Abstract

Hepatitis C virus (HCV), the most common chronic viral infection in North America, affects an estimated 2.7 million individuals in the US (1). Hepatitis C is more common in certain populations, including injection drug users, prison inmates, the homeless, dialysis patients, and those seeking care in Veterans Affairs medical centers (2)(3)(4)(5). Hepatitis C is the leading cause for end-stage liver complications, including hepatocellular carcinoma and need for liver transplantation; the frequency of these is expected to increase two- to threefold by 2030 (6). Antibodies to HCV (anti-HCV) can indicate one of three possible conditions: current active infection with HCV, past infection with HCV, or a false-positive reaction (7). Although tests are usually interpreted as positive or negative, samples with low-positive anti-HCV results are usually falsely positive, whereas >90% of samples that are high-positive are from patients who test positive for HCV RNA (8)(9).
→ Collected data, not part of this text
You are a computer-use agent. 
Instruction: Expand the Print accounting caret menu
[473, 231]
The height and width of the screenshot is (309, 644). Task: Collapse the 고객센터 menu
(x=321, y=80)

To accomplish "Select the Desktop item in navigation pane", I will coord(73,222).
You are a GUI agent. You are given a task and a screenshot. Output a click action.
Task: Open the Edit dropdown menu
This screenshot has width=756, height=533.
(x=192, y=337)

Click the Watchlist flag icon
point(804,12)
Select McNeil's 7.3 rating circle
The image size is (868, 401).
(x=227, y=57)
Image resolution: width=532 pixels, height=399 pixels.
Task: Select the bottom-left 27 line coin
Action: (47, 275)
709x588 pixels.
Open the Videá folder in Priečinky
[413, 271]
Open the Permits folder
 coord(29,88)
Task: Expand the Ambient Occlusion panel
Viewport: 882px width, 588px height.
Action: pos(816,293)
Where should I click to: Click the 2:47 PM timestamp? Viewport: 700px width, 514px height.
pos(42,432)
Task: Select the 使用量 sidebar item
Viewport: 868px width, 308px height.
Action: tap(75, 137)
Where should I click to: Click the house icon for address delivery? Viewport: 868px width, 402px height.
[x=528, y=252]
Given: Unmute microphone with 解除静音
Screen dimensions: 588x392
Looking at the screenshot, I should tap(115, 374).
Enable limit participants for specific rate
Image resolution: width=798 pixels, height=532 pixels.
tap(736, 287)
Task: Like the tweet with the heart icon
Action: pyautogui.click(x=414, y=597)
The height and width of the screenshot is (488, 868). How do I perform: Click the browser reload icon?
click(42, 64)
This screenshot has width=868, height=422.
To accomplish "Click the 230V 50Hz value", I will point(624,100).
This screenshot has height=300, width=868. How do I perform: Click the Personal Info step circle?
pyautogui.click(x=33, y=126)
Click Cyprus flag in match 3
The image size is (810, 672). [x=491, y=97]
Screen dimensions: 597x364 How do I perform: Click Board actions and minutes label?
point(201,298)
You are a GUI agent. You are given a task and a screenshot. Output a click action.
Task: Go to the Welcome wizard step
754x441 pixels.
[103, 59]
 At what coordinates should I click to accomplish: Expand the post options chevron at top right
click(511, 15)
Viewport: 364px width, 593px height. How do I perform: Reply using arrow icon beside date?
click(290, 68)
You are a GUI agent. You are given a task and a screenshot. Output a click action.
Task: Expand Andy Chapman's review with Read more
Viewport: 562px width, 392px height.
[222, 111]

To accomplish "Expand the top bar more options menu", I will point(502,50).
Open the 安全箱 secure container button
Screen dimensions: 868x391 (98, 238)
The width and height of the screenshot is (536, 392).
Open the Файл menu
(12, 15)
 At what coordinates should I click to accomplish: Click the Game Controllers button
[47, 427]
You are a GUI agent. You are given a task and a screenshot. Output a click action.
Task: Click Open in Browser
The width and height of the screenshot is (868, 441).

Recently, the CDC revised guidelines for laboratories, recommending confirmatory testing for samples with low signal-to-cutoff (S/C) ratios (10). When enzyme immunoassays (EIAs) are used, they suggested a S/C ratio <3.8 to identify low-positive samples; when chemiluminescence assays (CAs) are used, a S/C ratio <8.0 was recommended (10). No data exist on the reproducibility of S/C ratios between lots. Because calibration of both EIA and CA methods involves a single point (the cutoff value), S/C ratios may vary significantly between lots. I retrospectively reviewed data for S/C ratios and confirmatory test results by lot of reagent for both EIAs and CAs. The Pathology and Laboratory Medicine Service maintains a blinded database of all patients with positive anti-HCV results; details of the screening program and the assays used have been reported previously (8)(9). A total of 13 714 individuals were tested over a 13-month period by a …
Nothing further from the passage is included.